With more than 70,000 employees globally and revenue of $24.7bn in 2015, EMC is a technology giant – and it’s set to expand. In October 2015, the organisation announced a $67bn acquisition by Dell, which is the biggest technology acquisition deal of all time.

Expected to be finalised by October this year, the merger will lead to inevitable change among the company’s workforce, with senior HR director Jennie Room at the forefront of the organisation’s UK and European operations, looking after 2,000 UK employees.

However, for now, talk of the merger is off limits. Despite this, Room is keen to talk about how EMC is building its talent capabilities for the near future.

“We’re always trying to look ahead of the curve, as the future – particularly in the tech sector – isn’t always obvious,” says Room as we meet at EMC’s UK headquarters in London.

“Our industry moves so fast, which means HR faces a real challenge to be able to respond to some of the curveballs that come at us daily, whether it’s responding to the business’ needs for talent or retaining and developing our existing employees. There is a continual war for talent for really top-class employees,” she adds. 

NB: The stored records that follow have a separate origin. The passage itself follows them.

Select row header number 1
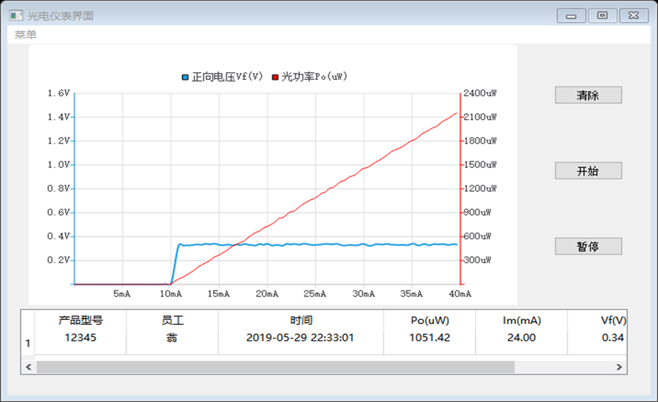Viewport: 658px width, 402px height. coord(28,344)
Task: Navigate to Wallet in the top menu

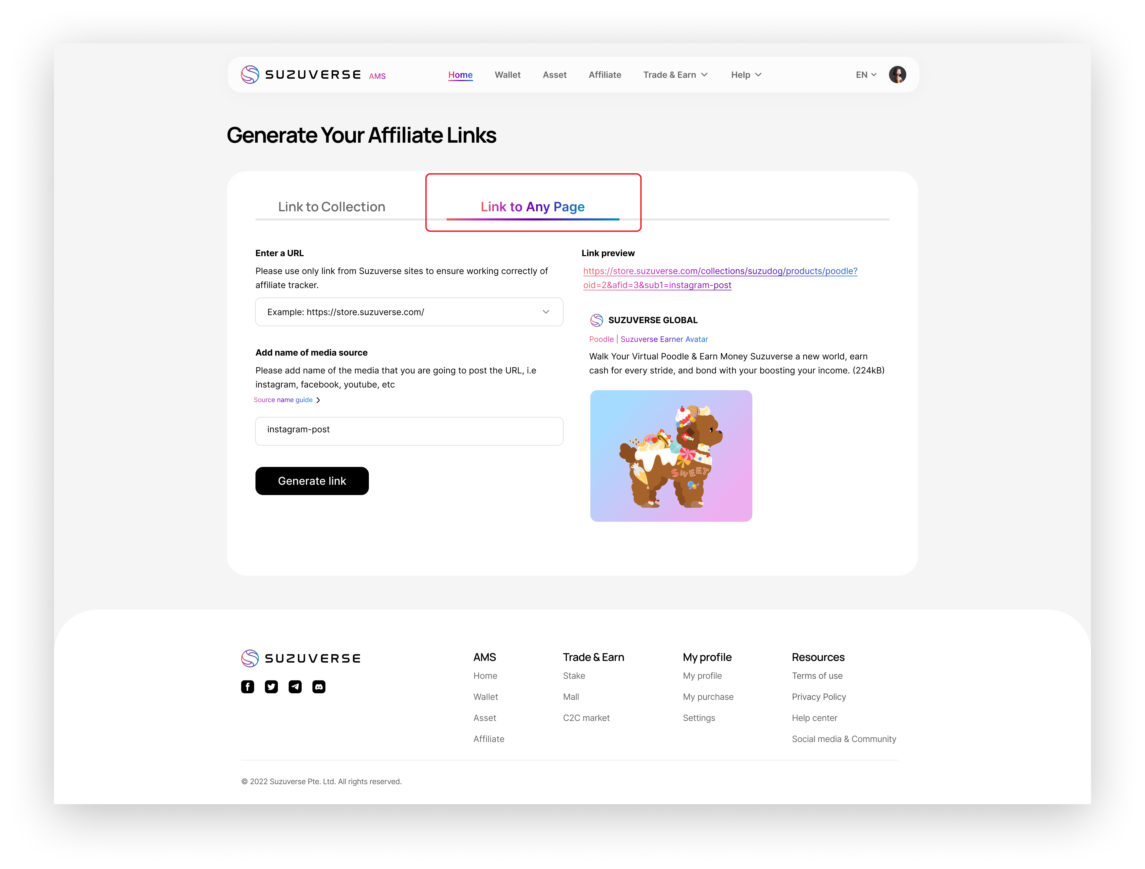Action: [x=507, y=75]
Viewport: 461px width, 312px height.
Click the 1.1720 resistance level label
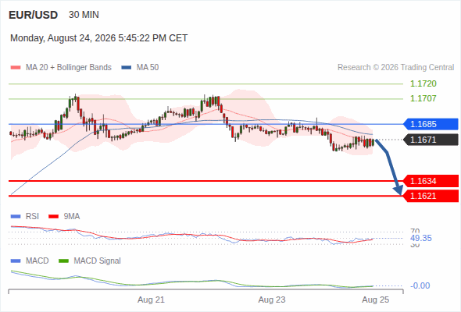pos(423,84)
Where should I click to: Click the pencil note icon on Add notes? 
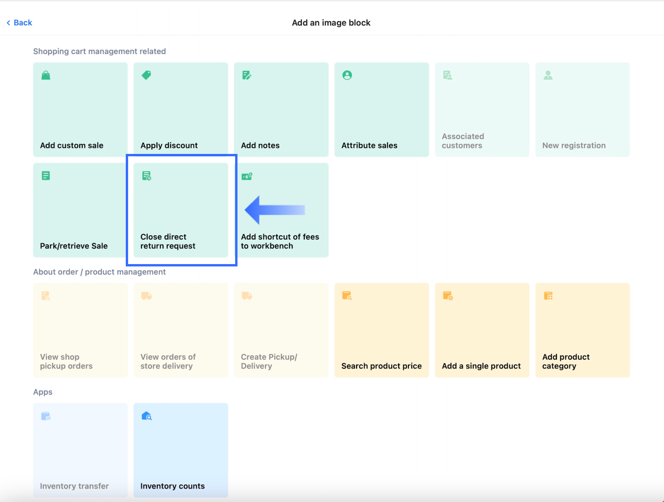247,75
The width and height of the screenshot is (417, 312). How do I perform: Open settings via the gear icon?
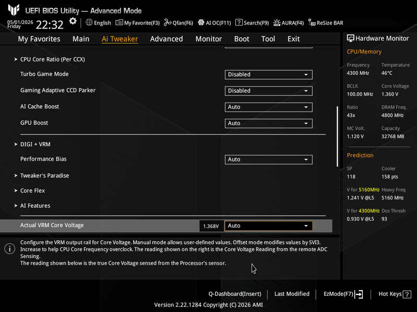tap(73, 21)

Changing workforce demographics

Exploring this further, EMC recently surveyed 500 companies looking at IT skills shortages and why technology employees leave the sector or move jobs. It found that while 81% of employees believed their organisation has the right skills to support digital transformation, 47% felt that the vision to create long-term digital structures was missing. The result? Two-thirds (66%) were looking to move employers.

“There is a seismic shift in the digital transformation agenda, and businesses, whether they like it or not, have to embrace this change,” agrees Room.

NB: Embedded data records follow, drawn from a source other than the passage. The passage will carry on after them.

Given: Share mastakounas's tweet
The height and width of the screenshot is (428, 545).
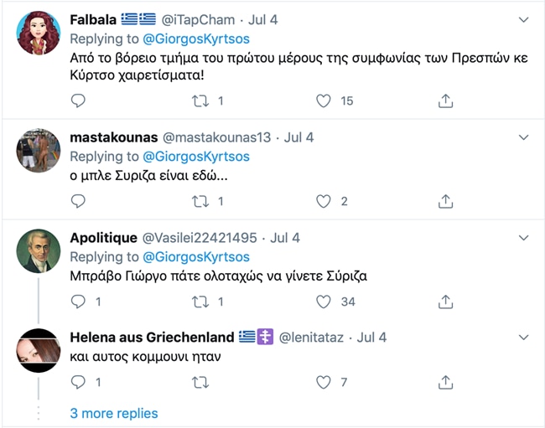Looking at the screenshot, I should point(446,201).
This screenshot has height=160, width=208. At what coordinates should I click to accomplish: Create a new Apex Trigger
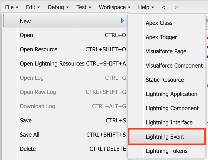click(161, 37)
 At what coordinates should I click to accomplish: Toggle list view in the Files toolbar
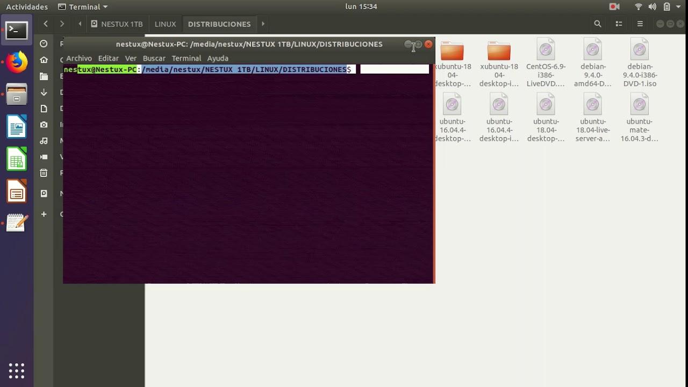[x=619, y=24]
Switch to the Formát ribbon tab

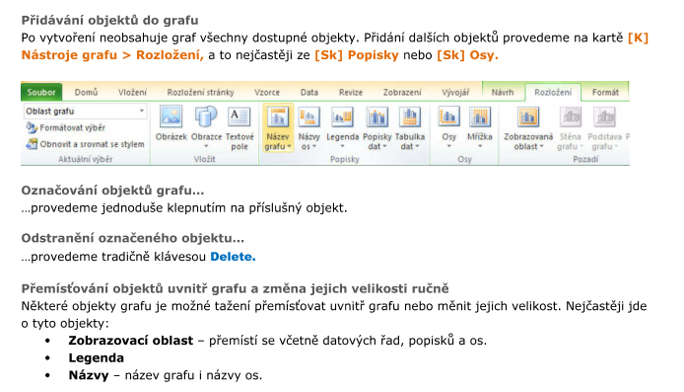tap(605, 92)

“Technology is affecting how we work, what work we do and how employees are supported in their work, so HR needs to be very aware of that change.”

Room cites the example of younger employees viewing mobile working as a ‘right’, shunning email in favour of communicating through social networks such as WhatsApp and Snapchat and blurring the line between the working and social day. EMC itself offers employees flexible work schedules, including commuter and work-at-home benefits.

“We now have ‘working moments’, as opposed to your day job and your home life. Technology has ended that distinction,” she insists.

This younger, more agile, workforce is the target of EMC’s recruitment, as it looks to diversify its employee profile. According to Room, the technology provider is targeting pre- and post-graduate talent through new channels, such as partnerships with start-up incubator Entrepreneurial Spark, to attract the next generation of technology experts. It is also exploring the idea of offering entry-level programmes.

However, in a fierecely competitive jobs market, and with digital companies having such a small pool of highly sought-after talent from which to recruit, finding the right people to work in developing areas can often be a challenge.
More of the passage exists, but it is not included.